Ideally that is what we should be doing, but such a slowed-down period is something many of us are not used to. In the states, we are often overbooked with things to do. People in our group have a variety of majors: jazz piano with ecology, violin performance with communications, performing arts technology, cognitive science, screen arts and cultures, art and design, swirled with a percussion major. Everyone has brought a different view of life with them but also a constantly aroused mentality.
This group of 10 tops off with a Professor, who has been coming to India for over 30 years, and converted to Hinduism from an extremely religious background.
We have been in Mysore for a week now and are all beginning to open ourselves up to each other.
Our group dynamic comprises of playfulness and support. Gus has come up with a “hashtag wall,” in which we say hashtags ironically. The most popular are #chutney for the steaming idlis and crispy dosas made by the hostel, and #ahimsa, said after swatting away bulging mosquitoes. There is also a running joke that Rebecca needs to get married on this trip because she is the old age of 23. Being in a new country and culture also makes way for vulnerability, but our group has been upbeat about nourishing each other with support.
I am amazed at everyone’s personality. We are all such different people but we are able to connect over deep thoughts. Mysore coffee in the morning or mangoes at lunch beckon questions like “are the body and mind one, or separate?”
Coming to India without really knowing much about the culture or atmosphere is a large jump from the US, and I feel very thankful and refreshed because everyone has been so accepting of insightful about the culture and Hinduism, too. Our curriculum is set up so, that, we be introspective as well. Yesterday, we visited Chamundi Hills, a church, and passed through the Meena Bazaar which was in preparation with Ramadan items. Seeing the three together in the same city is proof that people, if they believe in humanity, can live side by side in peace. It is saddening to know that there is still discrimination not just in India but also back home. Here, everyone is still Indian no matter what faith they follow. And at home, people are still American no matter what ethnicity they are.
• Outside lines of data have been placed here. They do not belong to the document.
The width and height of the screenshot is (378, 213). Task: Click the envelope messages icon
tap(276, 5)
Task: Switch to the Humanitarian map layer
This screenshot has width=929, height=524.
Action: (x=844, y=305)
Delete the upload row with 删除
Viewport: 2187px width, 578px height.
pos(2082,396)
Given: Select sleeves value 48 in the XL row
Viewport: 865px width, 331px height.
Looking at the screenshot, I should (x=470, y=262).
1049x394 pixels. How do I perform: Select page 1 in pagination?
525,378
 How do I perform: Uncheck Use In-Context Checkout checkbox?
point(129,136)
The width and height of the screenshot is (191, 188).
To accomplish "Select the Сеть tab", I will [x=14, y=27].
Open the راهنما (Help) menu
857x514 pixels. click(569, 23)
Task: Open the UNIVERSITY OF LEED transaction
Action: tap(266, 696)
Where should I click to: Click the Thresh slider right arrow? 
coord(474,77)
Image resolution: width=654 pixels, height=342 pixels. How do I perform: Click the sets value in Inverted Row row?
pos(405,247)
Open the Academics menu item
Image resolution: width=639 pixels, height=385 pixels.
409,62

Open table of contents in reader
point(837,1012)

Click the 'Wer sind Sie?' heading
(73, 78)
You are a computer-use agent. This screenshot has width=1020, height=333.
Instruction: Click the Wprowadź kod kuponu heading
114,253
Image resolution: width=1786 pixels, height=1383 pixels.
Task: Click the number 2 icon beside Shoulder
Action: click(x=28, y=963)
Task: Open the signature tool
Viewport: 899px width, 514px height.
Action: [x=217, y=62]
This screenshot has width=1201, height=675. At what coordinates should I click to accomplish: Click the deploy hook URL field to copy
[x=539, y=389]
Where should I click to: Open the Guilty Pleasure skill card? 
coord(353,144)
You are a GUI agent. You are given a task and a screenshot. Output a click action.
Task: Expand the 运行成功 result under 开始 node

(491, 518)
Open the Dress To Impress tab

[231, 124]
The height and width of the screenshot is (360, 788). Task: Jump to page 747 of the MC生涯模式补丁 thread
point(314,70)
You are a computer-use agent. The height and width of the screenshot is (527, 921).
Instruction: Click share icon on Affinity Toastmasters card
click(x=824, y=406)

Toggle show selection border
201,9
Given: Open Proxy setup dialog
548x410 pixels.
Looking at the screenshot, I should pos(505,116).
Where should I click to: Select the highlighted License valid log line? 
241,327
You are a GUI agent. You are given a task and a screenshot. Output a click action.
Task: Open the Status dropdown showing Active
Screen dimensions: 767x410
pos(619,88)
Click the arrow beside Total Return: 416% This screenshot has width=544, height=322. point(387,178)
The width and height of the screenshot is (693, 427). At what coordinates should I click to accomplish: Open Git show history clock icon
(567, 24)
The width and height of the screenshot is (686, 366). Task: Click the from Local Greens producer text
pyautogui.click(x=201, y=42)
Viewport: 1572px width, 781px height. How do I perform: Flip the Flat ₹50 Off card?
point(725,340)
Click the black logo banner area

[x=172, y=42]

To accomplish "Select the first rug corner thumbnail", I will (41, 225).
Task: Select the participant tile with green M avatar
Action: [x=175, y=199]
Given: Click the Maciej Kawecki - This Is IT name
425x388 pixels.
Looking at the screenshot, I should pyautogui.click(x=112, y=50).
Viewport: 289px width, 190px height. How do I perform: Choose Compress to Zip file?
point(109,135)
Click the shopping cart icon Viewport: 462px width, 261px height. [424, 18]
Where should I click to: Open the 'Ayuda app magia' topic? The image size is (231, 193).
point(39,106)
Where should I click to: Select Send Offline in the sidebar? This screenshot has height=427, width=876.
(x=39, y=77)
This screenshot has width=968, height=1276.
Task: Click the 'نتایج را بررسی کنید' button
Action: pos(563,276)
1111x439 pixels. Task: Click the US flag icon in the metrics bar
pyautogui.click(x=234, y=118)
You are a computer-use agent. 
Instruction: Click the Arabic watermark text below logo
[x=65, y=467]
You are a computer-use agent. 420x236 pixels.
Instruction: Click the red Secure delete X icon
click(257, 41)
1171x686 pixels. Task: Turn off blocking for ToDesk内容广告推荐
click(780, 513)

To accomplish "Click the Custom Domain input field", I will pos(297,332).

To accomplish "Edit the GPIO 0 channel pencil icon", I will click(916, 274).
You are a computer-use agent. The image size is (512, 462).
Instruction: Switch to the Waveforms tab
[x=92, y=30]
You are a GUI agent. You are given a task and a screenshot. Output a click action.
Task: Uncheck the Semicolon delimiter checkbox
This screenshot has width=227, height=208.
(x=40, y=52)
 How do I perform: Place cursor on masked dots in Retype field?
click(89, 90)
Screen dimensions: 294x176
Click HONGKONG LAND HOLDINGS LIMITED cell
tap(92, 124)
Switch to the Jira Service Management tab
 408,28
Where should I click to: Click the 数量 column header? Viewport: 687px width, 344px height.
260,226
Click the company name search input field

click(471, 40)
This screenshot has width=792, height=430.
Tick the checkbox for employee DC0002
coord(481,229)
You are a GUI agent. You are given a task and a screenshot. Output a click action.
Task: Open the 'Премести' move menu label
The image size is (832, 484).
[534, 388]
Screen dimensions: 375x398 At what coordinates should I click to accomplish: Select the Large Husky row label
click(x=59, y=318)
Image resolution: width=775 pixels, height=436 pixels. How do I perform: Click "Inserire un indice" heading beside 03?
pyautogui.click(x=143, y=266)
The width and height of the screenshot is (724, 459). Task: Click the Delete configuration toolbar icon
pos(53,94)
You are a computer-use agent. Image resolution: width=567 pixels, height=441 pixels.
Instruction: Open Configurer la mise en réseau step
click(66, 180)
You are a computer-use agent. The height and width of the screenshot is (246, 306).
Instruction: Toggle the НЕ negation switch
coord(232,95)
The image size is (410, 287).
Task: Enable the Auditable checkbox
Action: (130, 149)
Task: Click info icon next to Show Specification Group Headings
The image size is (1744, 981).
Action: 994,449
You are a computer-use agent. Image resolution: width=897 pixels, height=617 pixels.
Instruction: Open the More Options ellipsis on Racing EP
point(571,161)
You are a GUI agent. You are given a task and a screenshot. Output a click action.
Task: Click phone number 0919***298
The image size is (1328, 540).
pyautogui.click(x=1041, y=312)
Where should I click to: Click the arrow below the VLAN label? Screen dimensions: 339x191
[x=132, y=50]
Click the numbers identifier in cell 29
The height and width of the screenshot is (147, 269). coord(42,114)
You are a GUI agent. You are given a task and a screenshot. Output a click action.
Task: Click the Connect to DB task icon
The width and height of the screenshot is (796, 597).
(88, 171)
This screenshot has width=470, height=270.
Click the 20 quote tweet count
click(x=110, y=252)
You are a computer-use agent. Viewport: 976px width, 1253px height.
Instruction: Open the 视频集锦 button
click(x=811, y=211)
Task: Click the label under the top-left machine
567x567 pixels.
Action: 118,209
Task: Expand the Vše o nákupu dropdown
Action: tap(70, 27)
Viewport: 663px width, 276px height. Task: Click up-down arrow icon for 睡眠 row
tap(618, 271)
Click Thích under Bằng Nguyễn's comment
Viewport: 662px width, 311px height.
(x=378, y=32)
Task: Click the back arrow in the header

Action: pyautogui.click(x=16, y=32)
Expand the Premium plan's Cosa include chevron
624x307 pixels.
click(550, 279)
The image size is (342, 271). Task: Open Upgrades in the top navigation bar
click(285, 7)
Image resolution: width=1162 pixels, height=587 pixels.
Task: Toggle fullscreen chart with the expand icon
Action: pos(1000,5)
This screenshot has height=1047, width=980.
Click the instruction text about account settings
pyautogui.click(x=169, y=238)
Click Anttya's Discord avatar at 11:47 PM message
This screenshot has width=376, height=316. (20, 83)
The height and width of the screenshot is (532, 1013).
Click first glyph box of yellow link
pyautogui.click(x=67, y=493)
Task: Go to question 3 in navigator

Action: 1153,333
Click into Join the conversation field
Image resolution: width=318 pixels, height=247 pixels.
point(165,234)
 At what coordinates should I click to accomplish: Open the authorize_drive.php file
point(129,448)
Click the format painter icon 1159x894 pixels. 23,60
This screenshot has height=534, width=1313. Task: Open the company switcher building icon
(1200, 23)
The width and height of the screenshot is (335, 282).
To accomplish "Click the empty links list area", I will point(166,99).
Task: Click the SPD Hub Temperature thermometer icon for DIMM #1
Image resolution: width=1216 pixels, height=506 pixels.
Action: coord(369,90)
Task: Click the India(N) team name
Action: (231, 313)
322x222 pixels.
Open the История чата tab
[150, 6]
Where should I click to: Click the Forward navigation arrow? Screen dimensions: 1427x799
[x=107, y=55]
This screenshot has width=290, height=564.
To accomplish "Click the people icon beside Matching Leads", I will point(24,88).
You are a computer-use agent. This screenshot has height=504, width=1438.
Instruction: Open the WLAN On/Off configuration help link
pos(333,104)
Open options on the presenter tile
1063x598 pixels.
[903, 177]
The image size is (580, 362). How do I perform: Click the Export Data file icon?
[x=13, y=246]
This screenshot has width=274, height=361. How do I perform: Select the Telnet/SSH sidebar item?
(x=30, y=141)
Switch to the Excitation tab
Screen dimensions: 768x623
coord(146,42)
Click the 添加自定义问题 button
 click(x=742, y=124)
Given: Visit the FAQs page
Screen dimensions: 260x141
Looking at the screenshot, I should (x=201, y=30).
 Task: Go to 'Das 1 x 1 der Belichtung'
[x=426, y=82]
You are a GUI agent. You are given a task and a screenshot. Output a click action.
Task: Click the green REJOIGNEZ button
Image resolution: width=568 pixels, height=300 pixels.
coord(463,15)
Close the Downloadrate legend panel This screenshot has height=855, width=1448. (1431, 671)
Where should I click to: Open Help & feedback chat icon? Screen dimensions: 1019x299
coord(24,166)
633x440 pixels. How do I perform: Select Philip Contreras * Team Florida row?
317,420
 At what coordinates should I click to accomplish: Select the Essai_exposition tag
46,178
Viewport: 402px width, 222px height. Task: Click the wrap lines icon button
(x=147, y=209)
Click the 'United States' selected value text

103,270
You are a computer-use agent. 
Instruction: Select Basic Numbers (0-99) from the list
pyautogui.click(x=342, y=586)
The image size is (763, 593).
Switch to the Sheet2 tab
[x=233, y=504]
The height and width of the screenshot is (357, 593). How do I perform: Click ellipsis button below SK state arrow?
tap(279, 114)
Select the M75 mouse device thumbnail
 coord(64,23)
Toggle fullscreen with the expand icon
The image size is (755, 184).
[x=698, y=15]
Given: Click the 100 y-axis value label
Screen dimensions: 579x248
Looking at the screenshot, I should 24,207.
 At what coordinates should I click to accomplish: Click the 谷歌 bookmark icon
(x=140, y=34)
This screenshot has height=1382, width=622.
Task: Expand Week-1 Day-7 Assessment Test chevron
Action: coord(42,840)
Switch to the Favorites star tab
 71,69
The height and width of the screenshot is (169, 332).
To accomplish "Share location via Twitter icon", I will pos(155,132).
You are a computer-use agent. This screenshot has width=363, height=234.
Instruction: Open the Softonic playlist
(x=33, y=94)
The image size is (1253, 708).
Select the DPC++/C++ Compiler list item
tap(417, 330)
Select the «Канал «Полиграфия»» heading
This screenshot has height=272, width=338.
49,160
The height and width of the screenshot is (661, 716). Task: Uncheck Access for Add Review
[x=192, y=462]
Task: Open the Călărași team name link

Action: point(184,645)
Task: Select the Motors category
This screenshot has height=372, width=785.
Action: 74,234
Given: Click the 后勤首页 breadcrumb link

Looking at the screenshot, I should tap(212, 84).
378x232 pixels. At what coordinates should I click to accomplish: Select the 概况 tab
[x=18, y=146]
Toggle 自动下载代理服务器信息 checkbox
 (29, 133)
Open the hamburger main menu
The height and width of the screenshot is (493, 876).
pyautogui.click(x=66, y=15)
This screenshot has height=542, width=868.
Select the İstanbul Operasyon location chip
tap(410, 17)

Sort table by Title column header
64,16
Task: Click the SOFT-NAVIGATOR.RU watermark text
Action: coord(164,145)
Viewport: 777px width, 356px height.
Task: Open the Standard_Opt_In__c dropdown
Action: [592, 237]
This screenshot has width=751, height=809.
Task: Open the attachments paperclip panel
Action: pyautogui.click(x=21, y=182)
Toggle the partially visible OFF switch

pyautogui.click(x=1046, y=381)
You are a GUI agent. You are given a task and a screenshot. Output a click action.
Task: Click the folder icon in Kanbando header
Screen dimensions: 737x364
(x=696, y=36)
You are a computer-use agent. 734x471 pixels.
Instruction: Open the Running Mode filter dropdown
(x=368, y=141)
Lessons are difficult and bring out frustration in new ways because of such a vulnerable environment. Having learned Bharatanatyam for around 15 years, I think I have an easier time because I have skipped that learning curve period. However, I came here to achieve a deeper understanding of Bharatanatyam and what it means to be a well-rounded dancer. My guru introduced me to others as a foreigner, but “Indian-based.” She runs classes similar to home, beginning with adavus. But she makes every student perform the dances by themselves in front of the others alone, and the other students sing the pieces and put the talam. She has been describing all the aspects of a complete dancer to me, and we are going through basics of theory together.
I am barely sufficient in half of these, but I am committed to becoming proficient in all, and that satisfies my passion requirement.
India has an openness that is elusive in the states. The idea that we are all one with the universe and we are part of our environment can be seen simply in an auditorium. Every concert we have been to has kept the doors open to the streets, so the car horns are part of the music itself. People ambling in and out of a the veena performance in the temple we went to, carried on with their prayers without even acknowledging the sitting audience. Cows sit in the middle of the road and monkeys are unafraid to steal our food. It is that oneness that can really change our mindsets about the way we live and how our actions will affect something– anything.
Looking at the week forward, many of us are ready to dive into whatever comes next despite any difficulties in our lessons and our lives. We are ready to engage in conversation about spiritualness that are stimulated by our environment, and are ready to modify our minds.